• _PROBLEM TO WORK ON_:
Please copy out all the entries with "swatch" renamed to "chip", keeping everything else unchanged and leaving the pictures out.

Data listing:

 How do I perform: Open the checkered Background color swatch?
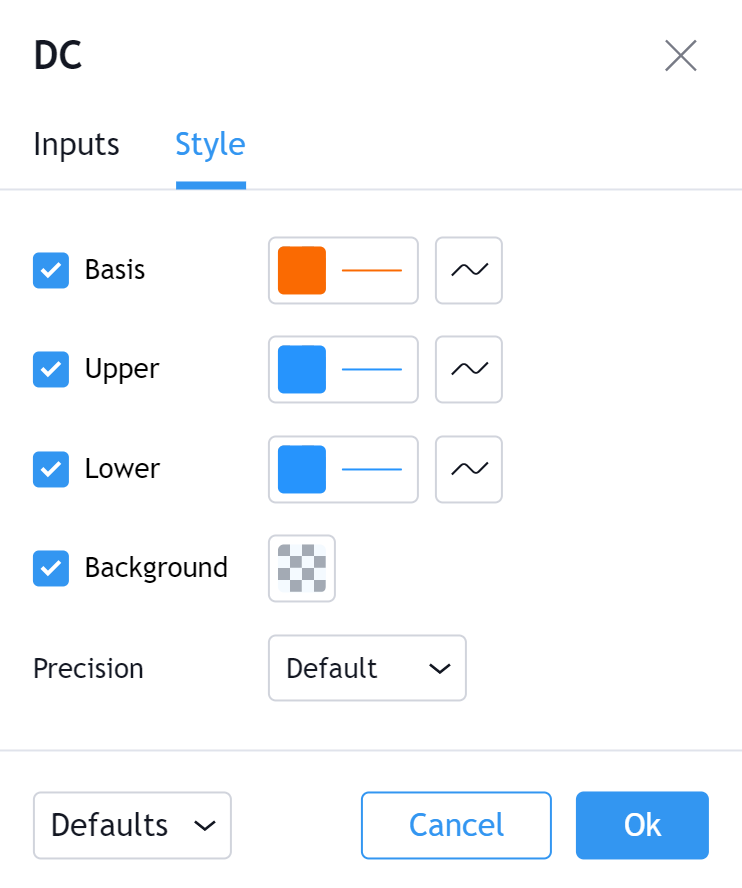pos(302,568)
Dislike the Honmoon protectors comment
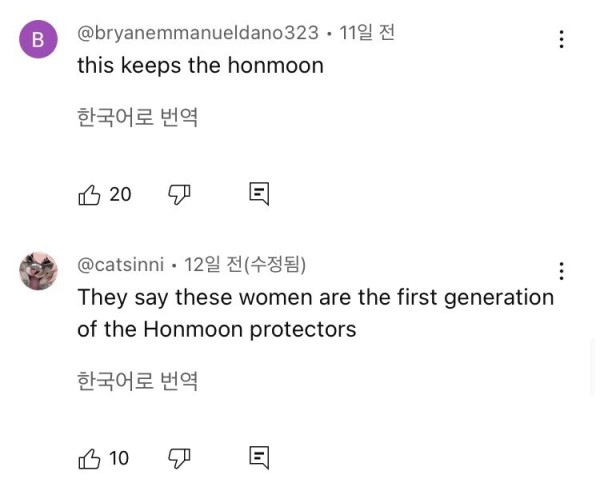600x483 pixels. 179,459
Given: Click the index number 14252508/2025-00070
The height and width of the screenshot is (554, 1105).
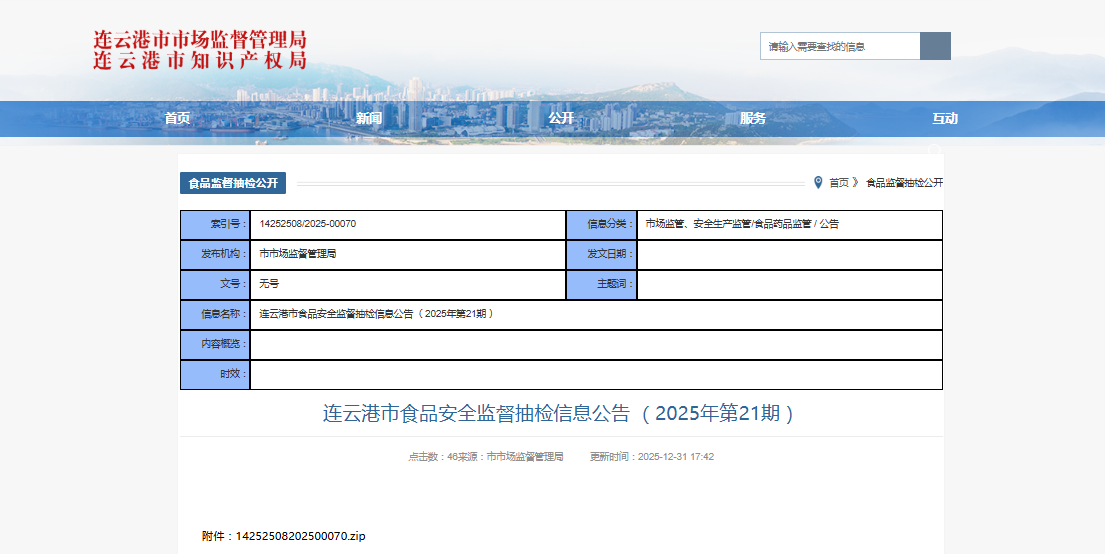Looking at the screenshot, I should [307, 224].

• _COMPLETED TASK_:
 How do I perform: Open the checkered Background color chip?
pos(302,568)
Dislike the Honmoon protectors comment
600x483 pixels. 179,459
Given: Click the index number 14252508/2025-00070
The height and width of the screenshot is (554, 1105).
Looking at the screenshot, I should [307, 224].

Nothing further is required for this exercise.